§ PAGE TEXT:
So for me, it’s usually like 30% on coding, 30% on planning, and roadmap, and then the other 30% is in going and meeting people and sharing experiences and lessons learned. I used that loop through the years to just keep going and keep learning and keep staying up to date with the stuff that is happening around this space.
I can really relate to that, because for me the Changelog application was a bit like that. So when I started in 2015-2016 with Jerod and Adam, the whole idea was “How do we deploy this thing?” That’s how it started. How do we deploy this application? And we just went from WordPress to Phoenix. It is still a monolith, but over the years we made it cloud-native. And it works on Kubernetes, we ran it on Docker Compose, we had Docker Swarm, we used Concourse at some point, Ansible… We went through all the generations step by step and we shared that story along the years. And the people loved those episodes so much that they said “Well, why don’t you do a podcast?” And that’s how Ship It started.
So I can relate to your story about working on something long-term, on a codebase, on an application, and using that to learn and to share your learnings with others.
I find it really amazing, because I just suggested [unintelligible 00:19:01.28] I keep getting, over the years, every time that I present this in a conference or in a meetup or whatever, I keep getting people coming back and telling me that they want to help me to build an example. So I have a number of contributors during the years that have pushed me to make things better, even for them. So I know what they need in order to start contributing, but it’s still under my personal organization, which is always a limitation for more people to see it, more people to give it a try… And also, it just puts all the pressure on me, on making it better. So I’m really hoping to be able to move this sometime soon.
I’m curious, why do you call it delivery and not deployment? Why Continuous Delivery for Kubernetes and not Continuous Deployment for Kubernetes?
Yeah, that’s a very good question, and I would say that it’s delivery because what I’m interested in seeing and pushing through Kubernetes is the features, not stuff that runs. So I’m not interested in how things are running or how they are running, I’m more interested that this X feature is up and ready to be consumed by a user. I think that’s the main reason behind it. I do not care much about the technicalities on how that gets deployed or how that gets executed in a container, or Lambda, or whatever… But I think that that’s mostly the reason. Does that make sense, to your point?
It does. My curiosity comes from the fact that I always think of delivery as something that you do, but you don’t get it all the way out there, so it’s like ready. It’s integrated, it’s there, but I haven’t deployed it yet, and I don’t know when that will happen, as in it needs to go maybe through a couple of more stages. It’s ready, delivered, in that it hasn’t been deployed yet; it’s available in some repository as an artifact. But when I hear deployment, in my mind what happens - “Okay, I know this was pushed into production. This was shipped into production.” So that’s the distinction which my brain makes.

§ EXERCISE SET:
- A) In the transcript, condense the paragraph beginning "Yeah, that's a very good question" into a shorter version that keeps its main facts.
- B) According to the transcript, which platform did the Changelog application move from, and which did it move to?
- C) Return everything in the transcript from "I find it really" down to "Deployment for Kubernetes?", copied word for word.
The material that comes next is separate from the transcript.

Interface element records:
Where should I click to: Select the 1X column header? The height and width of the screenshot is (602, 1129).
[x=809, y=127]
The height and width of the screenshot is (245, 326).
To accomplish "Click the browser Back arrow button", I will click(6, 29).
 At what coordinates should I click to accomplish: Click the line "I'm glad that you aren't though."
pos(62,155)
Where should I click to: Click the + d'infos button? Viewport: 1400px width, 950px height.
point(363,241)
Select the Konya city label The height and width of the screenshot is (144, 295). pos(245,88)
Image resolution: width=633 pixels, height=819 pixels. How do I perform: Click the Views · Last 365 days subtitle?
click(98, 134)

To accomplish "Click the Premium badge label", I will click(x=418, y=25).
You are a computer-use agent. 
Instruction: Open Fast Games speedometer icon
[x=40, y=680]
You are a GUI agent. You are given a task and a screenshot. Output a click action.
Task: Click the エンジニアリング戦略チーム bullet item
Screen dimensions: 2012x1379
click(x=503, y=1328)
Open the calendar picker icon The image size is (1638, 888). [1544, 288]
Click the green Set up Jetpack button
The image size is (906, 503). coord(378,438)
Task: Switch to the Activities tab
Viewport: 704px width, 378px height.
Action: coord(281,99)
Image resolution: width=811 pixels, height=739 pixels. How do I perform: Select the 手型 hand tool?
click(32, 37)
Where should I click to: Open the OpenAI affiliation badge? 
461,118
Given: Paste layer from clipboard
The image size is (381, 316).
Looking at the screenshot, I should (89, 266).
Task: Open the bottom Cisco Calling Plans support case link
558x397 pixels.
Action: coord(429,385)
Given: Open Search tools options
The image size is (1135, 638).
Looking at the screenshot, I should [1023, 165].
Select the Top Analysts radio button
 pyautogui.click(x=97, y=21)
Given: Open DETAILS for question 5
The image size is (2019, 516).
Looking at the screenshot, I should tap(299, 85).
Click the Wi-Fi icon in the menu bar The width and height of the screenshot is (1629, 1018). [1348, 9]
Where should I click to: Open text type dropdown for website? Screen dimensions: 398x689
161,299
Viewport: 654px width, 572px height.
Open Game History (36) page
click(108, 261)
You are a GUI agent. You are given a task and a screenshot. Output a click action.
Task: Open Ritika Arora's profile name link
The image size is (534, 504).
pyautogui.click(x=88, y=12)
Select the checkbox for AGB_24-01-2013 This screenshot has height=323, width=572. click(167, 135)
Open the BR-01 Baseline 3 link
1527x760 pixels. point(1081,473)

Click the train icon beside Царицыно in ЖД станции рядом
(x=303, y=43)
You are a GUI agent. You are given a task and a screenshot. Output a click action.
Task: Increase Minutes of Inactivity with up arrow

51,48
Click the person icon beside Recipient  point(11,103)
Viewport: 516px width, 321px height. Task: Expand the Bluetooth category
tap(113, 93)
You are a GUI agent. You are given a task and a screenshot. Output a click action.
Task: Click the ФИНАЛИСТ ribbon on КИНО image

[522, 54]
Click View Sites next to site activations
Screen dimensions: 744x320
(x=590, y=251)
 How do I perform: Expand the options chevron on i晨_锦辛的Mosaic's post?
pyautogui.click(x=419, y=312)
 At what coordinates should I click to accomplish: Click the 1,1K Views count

§ SOLUTIONS BY TASK:
- A) The speaker calls it delivery rather than deployment because the focus is on features being up and ready for users to consume, not on how things run. The technical details of how something is deployed or executed, whether in a container, Lambda or elsewhere, matter little to them.

- B) It moved from WordPress to Phoenix.

- C)
I find it really amazing, because I just suggested [unintelligible 00:19:01.28] I keep getting, over the years, every time that I present this in a conference or in a meetup or whatever, I keep getting people coming back and telling me that they want to help me to build an example. So I have a number of contributors during the years that have pushed me to make things better, even for them. So I know what they need in order to start contributing, but it’s still under my personal organization, which is always a limitation for more people to see it, more people to give it a try… And also, it just puts all the pressure on me, on making it better. So I’m really hoping to be able to move this sometime soon.
I’m curious, why do you call it delivery and not deployment? Why Continuous Delivery for Kubernetes and not Continuous Deployment for Kubernetes?